After work, things aren't much different. While I usually eat out, I'd prefer to return home and listen to Avenue Q. But I've promised a buddy that we'd get together for dinner, so we do. As he tells me that his Chinese tenant is dating a Japanese guy and their families aren't so happy about it, my mind goes to the delectable Ann Harada singing, "Tried to work in Korean deli, but I am Japanese." Afterwards, I'm off to the theater to see Little Shop of Horrors, which I don't like as much as I did way back when. Or is it that I'm too hooked on another show that uses puppetry?
The moment I get home, I turn on the CD player -- not the radio or TV to see how the Yankees and Red Sox are doing -- and play Avenue Q again. I realize that I've now reached The Third Stage of Cast Album Nirvana. The first, of course, is when you hear an album and you like it. The second is when you've been listening so long that when you hear a vamp of a song, recognize it, and smile, "Ah, yes, this one!" But the third stage -- which represents the ultimate success for any album -- is that, as soon as one song ends, you're hearing the beginning of the next song before it starts. How well do I now know this disc? Go ahead, quiz me. What's Track 19? "Special." 18? "The Money Song." Pick a number between 1 and 21, and I'll give you the number's name.
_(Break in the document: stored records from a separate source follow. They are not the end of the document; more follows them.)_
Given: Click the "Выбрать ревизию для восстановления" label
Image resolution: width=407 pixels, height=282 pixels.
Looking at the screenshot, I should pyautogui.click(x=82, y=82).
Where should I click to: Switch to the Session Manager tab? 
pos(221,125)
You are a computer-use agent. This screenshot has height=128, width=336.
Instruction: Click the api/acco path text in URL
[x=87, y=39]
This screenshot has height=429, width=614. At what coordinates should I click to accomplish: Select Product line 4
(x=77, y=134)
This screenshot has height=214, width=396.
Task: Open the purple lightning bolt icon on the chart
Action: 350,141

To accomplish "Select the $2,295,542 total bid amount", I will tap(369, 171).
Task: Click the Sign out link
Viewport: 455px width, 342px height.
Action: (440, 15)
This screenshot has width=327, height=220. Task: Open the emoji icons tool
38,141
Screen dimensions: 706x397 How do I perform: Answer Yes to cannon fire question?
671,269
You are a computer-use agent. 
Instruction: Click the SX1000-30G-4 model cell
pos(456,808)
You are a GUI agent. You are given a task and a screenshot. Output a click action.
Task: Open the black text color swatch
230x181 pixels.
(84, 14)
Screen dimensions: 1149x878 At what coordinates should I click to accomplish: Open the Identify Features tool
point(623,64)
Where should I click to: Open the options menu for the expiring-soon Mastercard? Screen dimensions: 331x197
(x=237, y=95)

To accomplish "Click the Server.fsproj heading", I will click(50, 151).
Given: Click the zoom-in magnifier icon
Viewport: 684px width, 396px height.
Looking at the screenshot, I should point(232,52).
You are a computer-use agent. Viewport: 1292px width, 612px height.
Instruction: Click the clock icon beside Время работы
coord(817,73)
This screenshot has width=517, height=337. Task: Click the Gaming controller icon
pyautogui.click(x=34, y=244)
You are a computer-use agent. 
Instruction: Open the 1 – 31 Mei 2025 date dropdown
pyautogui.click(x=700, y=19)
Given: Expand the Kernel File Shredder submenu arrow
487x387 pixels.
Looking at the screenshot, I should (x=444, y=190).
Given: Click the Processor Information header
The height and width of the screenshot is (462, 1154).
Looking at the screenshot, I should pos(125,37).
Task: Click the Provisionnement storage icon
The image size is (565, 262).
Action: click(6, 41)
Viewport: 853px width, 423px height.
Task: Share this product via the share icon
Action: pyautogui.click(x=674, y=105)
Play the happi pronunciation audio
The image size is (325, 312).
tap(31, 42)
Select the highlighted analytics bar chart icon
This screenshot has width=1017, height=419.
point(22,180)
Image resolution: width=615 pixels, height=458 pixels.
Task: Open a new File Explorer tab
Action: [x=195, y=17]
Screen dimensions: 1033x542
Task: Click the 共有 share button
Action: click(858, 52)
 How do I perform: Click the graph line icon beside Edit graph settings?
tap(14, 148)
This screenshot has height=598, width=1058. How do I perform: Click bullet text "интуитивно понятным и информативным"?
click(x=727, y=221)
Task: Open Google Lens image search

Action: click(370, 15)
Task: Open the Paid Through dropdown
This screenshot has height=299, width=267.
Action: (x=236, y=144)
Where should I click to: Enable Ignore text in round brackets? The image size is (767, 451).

Time for bed. I realize that the five minutes I gain in the morning are lost to the extra time I spend staying up late listening to Avenue Q. I do eventually get to sleep, but when I awake from a dream (in which my two of my aunts are going to a community theater production of Take Me Along), I can't drift off again because I'm hearing "The Internet Is for Porn" in my head. This brings up an issue of which much has been made: Some of the language in the show is salty. How odd to see a parental advisory label on the front of an original cast album's jewel box. But I must point out that compared to South Park: Bigger, Longer & Uncut, Avenue Q is a mass at St. Patrick's Cathedral.
The next day, I'm off from work. I could stay in all day and listen to Avenue Q but, as one its wonderful songs tells me, "There is Life Outside Your Apartment." So I go to see a matinee of Recent Tragic Events at Playwrights Horizons (it wasn't for me), and when Heather Graham's next-door neighbor tells her blind date, "That's some cosmic shit," my brain starts singing to me, "There is cool shit to do but it can't come to you," a lyric from -- oh, never mind.
I feel as if I'm never going to take this disc out of the CD player. But, as Avenue Q teaches me, "Everything in life is only for now." I know it won't be there now and forever for I've had this obsessive cast album experience before with Funny Girl in the '60s, A Chorus Line in the '70s, Les Misérables in the '80s, and the first Ragtime album in the '90s. But notice that it usually happens only about once a decade. So, while I can certainly say that Avenue Q is the Original Cast Album of the Year, it may also be the Original Cast Album of the Decade. At this point, I won't quite say it's the Original Cast Album of the Century for, to paraphrase my favorite album of the '90s, there are 96 years to go. But, to paraphrase an Avenue Q song, give 'em your money. Get this disc at all costs.